## Task description
Please list the things the sermon below wonders whether Jesus experienced while growing up.

A Story from the Lost Years

December 26, 2021 + First Sunday of Christmas + Luke 2:41-52 + Pastor Michelle Sevig

I was lost once. Well, honestly, I’ve been lost many times, but one time in particular I was lost for quite a while…in the wilderness, by myself. I was a young adult and on a weekend vacation in Northern Minnesota with my parents and a guest from England. We stayed in a rustic cabin with holes in the walls, no air conditioning and plenty of mosquitos. At breakfast my step dad said something annoying, I don’t remember what now, so I took off on a walk in the woods all by myself. 

It was glorious! It’d been a long time since I’d been hiking in the wilderness, and it felt good to be alone with my thoughts, breathing in the fresh air and enjoying the morning sunshine. Until I realized I wasn’t on a clear walking trail anymore. It was more like a path, probably one made by animals, and it became more faint, unrecognizable, the further I walked. Suddenly I was out in the middle of nowhere, and I couldn’t find my way back to a trail. I was lost. 

My parents were worried, of course, when I didn’t return within an hour of taking off. They were just about ready to call the sheriff, or whoever you call when someone is missing in the woods, when I came walking up the road toward the set of rustic sabins we’d spent the night at. 

It’s every parent’s worst nightmare–to have a child separated from their parents. When I was a child, and before cell phones, when I got “lost” at Target I’d hear an announcement over the intercom, “Shelly Miller, please come to the service  desk, your parents are looking for you.” but now when separated from my kids, I just send a text, “Where R U?”  And for the more serious missing children alerts we no longer look at milk cartons with photos on them, but instead hear our phone alarms go off with an AMBER alert of a missing child.

Mary and Joseph had no such warning systems when their child was lost, missing from their traveling caravan headed back home after visiting the temple in Jerusalem.  On this first Sunday after Christmas we read from the gospel of Luke, not about Jesus as a baby, but about Jesus as a young boy. It seems we’ve lost a few years of narrative in just a few short hours between the celebration of his birth Friday night to this morning. Much of Jesus’ history remains lost to us. Did Jesus go through a terrible two phase? Sudden growth spurts? Teenage issues? Youth directors/pastors/parents would love to know! 

From his infancy to the start of his ministry at age 30 we know almost nothing about Jesus, beyond his being raised in the Village of Nazareth in Galilee and working with wood in some fashion. Some might call these the lost years of Jesus. 

Ironically, this one incident in the temple, from Jesus' “lost years” features him being lost from his family’s tribe for three days. He doesn’t think he’s lost. He’s in the temple, right where he aims to be. But his parents don't know where he is and become utterly frantic. In fact one interpreter suggests that Mary's question to Jesus, “Child, why have you treated us like this? We have been searching for you in great anxiety!” could be interpreted as, “ Child, why have you put us through hell? We feared you were lost for good!”  Any parent can relate to that feeling, right? 

So what’s his response? Typical teenager, some might say. ‘What? I wasn’t lost! I’m right where I was supposed to be.’ And then responds to his parents' questions with his own, “Why were YOU searching for me? Didn’t you know I must be in my Father’s house?”

## Data
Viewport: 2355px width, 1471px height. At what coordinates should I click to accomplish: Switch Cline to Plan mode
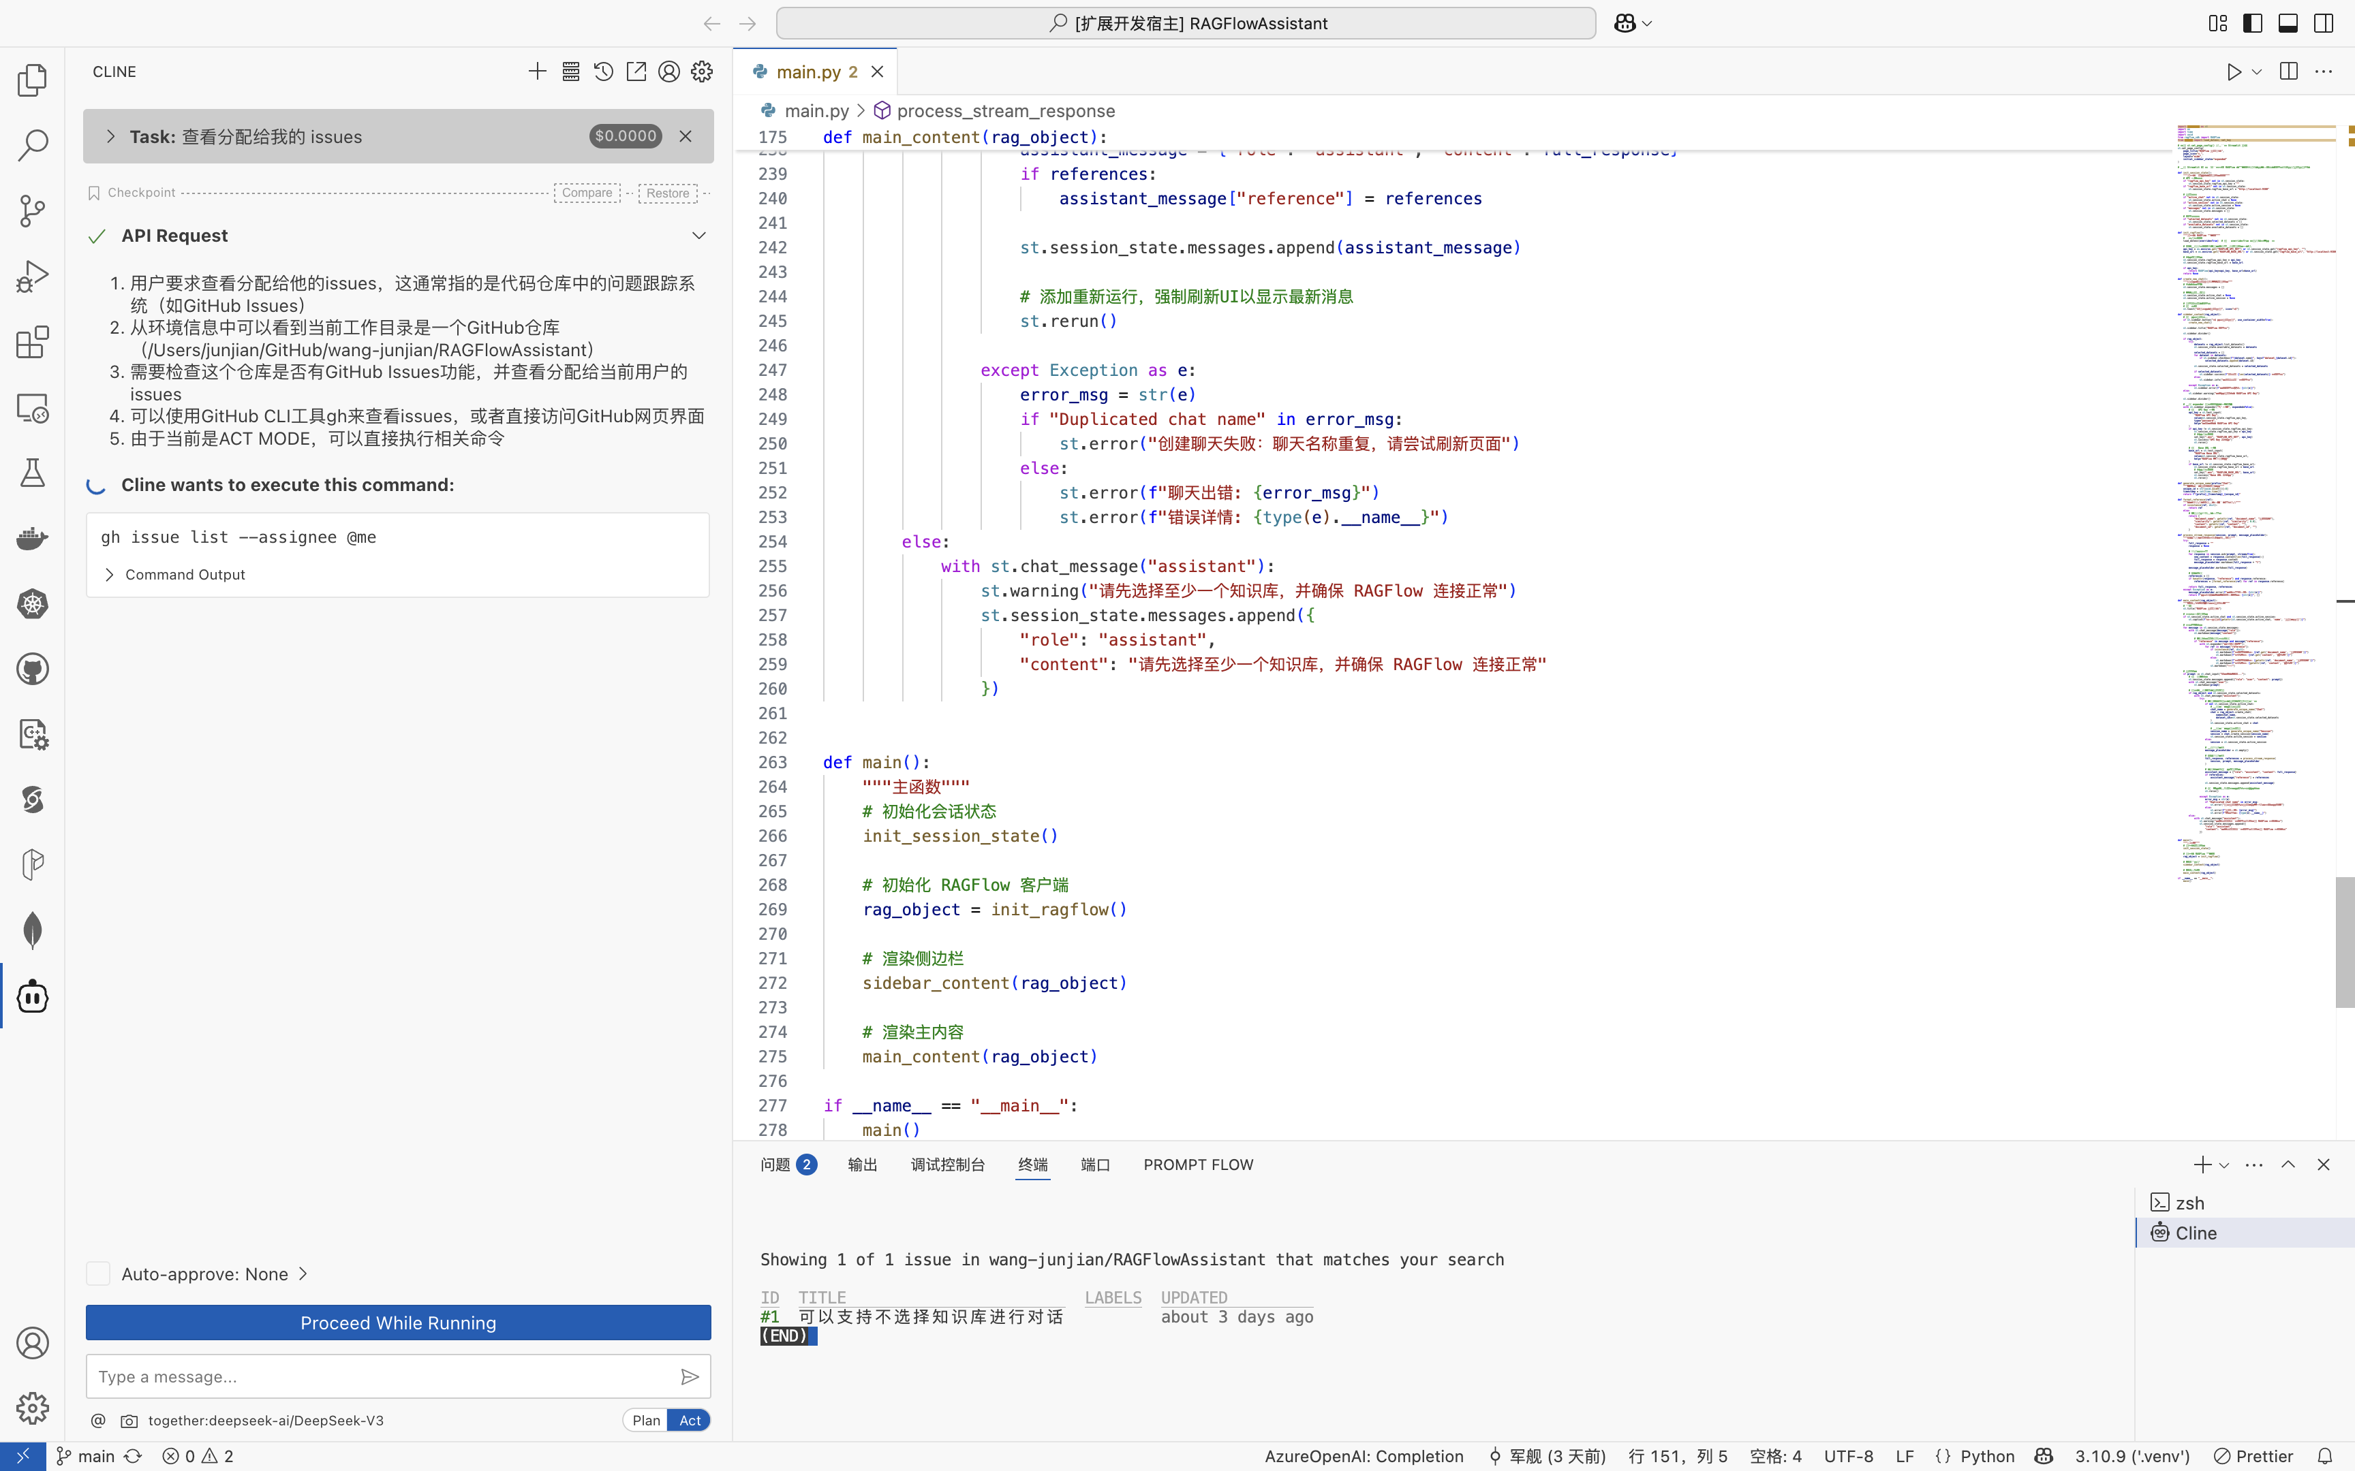coord(645,1420)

## Response to the exercise
- A terrible two phase
- Sudden growth spurts
- Teenage issues